_TASK DESCRIPTION:_ From the data below, copy exactly the lines that lie between the one holding "Jump to the last record" and the one holding "Task: Click the Ex-Datum value 14-Apr-2026", including both, and nothing more.

[INFORMATION SHOWN Boundary: Start]

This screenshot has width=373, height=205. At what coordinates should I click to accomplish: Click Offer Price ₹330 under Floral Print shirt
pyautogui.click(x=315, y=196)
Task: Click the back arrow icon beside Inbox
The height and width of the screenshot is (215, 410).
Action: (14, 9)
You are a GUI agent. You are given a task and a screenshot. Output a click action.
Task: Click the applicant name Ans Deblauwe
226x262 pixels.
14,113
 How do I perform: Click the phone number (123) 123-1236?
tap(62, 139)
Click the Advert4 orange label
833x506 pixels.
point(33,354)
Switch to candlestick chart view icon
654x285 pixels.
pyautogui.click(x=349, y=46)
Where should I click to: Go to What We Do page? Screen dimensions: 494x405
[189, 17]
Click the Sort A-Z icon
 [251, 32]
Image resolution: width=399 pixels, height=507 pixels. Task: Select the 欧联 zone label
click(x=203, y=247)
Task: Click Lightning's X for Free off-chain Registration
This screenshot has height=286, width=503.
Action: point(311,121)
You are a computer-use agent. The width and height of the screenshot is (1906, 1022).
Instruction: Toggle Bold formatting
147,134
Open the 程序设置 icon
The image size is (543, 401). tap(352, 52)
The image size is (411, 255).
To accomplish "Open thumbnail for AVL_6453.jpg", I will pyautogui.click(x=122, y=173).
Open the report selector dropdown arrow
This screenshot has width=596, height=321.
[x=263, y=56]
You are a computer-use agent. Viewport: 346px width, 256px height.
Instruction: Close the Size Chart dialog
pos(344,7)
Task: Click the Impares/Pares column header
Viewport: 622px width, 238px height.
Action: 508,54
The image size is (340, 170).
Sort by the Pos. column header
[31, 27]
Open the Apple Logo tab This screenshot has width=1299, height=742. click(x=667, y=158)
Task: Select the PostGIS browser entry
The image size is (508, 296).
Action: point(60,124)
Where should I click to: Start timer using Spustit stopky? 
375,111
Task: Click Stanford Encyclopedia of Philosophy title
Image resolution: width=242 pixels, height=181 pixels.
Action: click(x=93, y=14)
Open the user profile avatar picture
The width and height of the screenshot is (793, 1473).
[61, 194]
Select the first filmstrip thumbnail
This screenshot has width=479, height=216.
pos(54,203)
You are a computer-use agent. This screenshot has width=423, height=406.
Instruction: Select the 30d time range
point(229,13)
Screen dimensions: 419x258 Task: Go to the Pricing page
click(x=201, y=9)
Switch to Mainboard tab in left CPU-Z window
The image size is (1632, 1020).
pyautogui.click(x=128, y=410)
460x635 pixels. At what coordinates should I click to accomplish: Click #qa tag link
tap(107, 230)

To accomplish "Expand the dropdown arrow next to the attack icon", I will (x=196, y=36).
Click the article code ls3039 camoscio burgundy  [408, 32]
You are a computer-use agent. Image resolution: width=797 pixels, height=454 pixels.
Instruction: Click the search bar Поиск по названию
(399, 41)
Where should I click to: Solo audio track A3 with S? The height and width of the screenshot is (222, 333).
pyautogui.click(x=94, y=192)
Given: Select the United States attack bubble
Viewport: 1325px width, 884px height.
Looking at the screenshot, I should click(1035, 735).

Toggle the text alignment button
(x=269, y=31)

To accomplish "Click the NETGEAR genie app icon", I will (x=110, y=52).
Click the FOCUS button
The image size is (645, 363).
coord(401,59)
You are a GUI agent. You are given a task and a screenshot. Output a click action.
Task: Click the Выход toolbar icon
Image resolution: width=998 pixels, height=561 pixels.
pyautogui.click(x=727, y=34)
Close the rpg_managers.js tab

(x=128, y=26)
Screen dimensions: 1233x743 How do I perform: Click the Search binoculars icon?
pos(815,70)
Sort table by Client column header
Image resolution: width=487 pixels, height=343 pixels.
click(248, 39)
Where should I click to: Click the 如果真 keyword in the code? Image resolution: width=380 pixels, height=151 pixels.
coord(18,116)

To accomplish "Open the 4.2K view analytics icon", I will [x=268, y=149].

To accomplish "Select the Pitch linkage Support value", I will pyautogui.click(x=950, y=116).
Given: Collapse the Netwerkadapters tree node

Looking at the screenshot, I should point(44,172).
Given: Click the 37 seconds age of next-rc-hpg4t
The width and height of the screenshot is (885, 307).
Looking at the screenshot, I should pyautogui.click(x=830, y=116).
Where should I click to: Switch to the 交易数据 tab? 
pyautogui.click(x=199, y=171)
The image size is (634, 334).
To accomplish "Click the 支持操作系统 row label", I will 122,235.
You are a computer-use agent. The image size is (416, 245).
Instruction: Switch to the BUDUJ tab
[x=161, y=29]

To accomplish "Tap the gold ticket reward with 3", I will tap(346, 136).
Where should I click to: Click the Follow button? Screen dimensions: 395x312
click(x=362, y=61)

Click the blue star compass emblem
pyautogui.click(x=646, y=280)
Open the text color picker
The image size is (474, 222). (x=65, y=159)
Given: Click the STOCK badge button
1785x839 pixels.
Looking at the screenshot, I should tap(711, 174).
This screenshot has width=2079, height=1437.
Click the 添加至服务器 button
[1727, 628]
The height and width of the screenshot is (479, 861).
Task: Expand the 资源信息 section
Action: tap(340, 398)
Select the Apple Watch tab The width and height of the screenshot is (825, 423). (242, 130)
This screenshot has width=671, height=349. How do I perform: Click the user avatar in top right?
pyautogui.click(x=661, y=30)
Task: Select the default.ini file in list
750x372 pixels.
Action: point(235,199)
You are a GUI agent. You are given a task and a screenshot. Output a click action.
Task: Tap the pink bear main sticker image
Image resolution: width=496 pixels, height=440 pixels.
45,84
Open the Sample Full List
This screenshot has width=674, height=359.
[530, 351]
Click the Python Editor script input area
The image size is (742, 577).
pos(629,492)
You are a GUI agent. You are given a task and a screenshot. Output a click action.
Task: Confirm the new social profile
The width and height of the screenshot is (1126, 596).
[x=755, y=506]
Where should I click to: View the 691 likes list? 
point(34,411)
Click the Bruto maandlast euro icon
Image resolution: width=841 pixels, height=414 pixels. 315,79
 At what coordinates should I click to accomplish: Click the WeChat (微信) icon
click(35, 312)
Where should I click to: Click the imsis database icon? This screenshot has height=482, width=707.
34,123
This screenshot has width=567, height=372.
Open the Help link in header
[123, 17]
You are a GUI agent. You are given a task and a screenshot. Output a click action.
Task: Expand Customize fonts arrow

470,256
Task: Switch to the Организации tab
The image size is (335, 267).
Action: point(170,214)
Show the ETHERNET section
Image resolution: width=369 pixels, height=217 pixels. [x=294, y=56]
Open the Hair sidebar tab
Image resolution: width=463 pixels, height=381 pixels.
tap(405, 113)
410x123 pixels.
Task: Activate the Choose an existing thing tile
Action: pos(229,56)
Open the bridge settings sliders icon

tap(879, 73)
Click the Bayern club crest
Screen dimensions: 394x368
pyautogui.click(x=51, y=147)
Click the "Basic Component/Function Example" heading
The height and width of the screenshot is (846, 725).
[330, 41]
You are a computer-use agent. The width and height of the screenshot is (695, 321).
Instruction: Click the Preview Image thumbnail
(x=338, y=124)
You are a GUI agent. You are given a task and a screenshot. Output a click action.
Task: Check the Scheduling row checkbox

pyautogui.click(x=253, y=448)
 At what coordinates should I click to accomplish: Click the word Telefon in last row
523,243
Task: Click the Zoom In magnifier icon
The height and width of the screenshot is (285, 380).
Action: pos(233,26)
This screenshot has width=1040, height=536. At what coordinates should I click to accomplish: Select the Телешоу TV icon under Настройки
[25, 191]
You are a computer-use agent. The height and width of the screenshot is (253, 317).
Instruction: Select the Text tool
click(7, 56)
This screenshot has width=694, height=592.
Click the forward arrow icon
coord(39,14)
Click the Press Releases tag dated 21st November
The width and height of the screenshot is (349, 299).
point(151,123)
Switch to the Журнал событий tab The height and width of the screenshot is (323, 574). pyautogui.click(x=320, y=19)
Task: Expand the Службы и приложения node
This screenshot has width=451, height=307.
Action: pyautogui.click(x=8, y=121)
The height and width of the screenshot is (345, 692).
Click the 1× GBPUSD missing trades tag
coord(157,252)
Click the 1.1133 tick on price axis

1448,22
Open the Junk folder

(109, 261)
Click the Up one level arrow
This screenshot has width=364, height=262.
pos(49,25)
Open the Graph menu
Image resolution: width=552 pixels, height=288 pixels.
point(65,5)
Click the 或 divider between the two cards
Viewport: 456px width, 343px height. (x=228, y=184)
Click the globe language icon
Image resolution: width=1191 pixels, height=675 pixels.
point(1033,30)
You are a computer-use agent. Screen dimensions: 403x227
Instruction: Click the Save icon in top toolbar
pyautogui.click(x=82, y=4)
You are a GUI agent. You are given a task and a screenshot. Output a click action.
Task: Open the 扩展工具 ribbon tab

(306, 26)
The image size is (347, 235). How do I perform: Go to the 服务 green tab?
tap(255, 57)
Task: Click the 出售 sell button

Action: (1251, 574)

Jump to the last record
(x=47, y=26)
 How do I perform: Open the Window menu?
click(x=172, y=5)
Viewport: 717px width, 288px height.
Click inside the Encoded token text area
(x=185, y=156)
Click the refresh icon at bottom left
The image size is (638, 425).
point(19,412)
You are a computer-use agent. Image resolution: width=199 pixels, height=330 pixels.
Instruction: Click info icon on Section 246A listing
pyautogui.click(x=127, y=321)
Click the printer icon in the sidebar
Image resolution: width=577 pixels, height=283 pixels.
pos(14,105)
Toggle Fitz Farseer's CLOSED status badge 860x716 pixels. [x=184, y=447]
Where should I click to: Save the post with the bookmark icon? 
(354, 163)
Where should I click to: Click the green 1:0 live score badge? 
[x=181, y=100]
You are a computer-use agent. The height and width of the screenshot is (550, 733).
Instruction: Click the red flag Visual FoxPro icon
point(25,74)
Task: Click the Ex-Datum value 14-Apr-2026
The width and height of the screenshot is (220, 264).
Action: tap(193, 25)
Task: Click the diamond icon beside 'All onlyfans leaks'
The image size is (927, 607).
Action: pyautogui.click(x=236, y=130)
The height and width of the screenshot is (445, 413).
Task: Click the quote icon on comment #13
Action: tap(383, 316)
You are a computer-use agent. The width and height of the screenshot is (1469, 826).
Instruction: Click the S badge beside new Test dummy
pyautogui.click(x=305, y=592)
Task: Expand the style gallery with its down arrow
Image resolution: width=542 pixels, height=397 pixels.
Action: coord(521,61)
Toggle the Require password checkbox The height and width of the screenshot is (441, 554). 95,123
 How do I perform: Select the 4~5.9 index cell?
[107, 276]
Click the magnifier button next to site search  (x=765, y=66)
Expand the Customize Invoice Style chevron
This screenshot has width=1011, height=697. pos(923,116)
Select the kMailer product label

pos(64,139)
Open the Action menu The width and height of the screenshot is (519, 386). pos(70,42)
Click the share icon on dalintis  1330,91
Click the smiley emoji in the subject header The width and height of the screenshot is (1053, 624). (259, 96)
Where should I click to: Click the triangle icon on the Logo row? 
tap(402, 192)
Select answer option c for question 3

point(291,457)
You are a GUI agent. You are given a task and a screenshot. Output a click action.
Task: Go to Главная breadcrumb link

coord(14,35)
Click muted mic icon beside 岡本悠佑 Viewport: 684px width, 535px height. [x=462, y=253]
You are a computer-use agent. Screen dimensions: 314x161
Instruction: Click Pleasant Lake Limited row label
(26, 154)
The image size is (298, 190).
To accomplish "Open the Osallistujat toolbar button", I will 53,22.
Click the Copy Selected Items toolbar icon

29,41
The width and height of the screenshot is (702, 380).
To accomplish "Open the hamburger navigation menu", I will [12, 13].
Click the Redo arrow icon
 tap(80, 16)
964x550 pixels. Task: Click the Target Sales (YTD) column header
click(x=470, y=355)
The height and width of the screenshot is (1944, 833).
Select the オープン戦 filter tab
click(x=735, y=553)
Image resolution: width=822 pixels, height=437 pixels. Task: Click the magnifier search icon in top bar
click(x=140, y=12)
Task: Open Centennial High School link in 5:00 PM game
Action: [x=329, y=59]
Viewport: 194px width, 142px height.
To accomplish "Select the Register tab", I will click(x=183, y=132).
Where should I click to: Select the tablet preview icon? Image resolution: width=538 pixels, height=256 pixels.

[INFORMATION SHOWN Boundary: End]

_ANSWER SECTION:_
Jump to the last record
(x=47, y=26)
 How do I perform: Open the Window menu?
click(x=172, y=5)
Viewport: 717px width, 288px height.
Click inside the Encoded token text area
(x=185, y=156)
Click the refresh icon at bottom left
The image size is (638, 425).
point(19,412)
You are a computer-use agent. Image resolution: width=199 pixels, height=330 pixels.
Instruction: Click info icon on Section 246A listing
pyautogui.click(x=127, y=321)
Click the printer icon in the sidebar
Image resolution: width=577 pixels, height=283 pixels.
pos(14,105)
Toggle Fitz Farseer's CLOSED status badge 860x716 pixels. [x=184, y=447]
Where should I click to: Save the post with the bookmark icon? 
(354, 163)
Where should I click to: Click the green 1:0 live score badge? 
[x=181, y=100]
You are a computer-use agent. The height and width of the screenshot is (550, 733).
Instruction: Click the red flag Visual FoxPro icon
point(25,74)
Task: Click the Ex-Datum value 14-Apr-2026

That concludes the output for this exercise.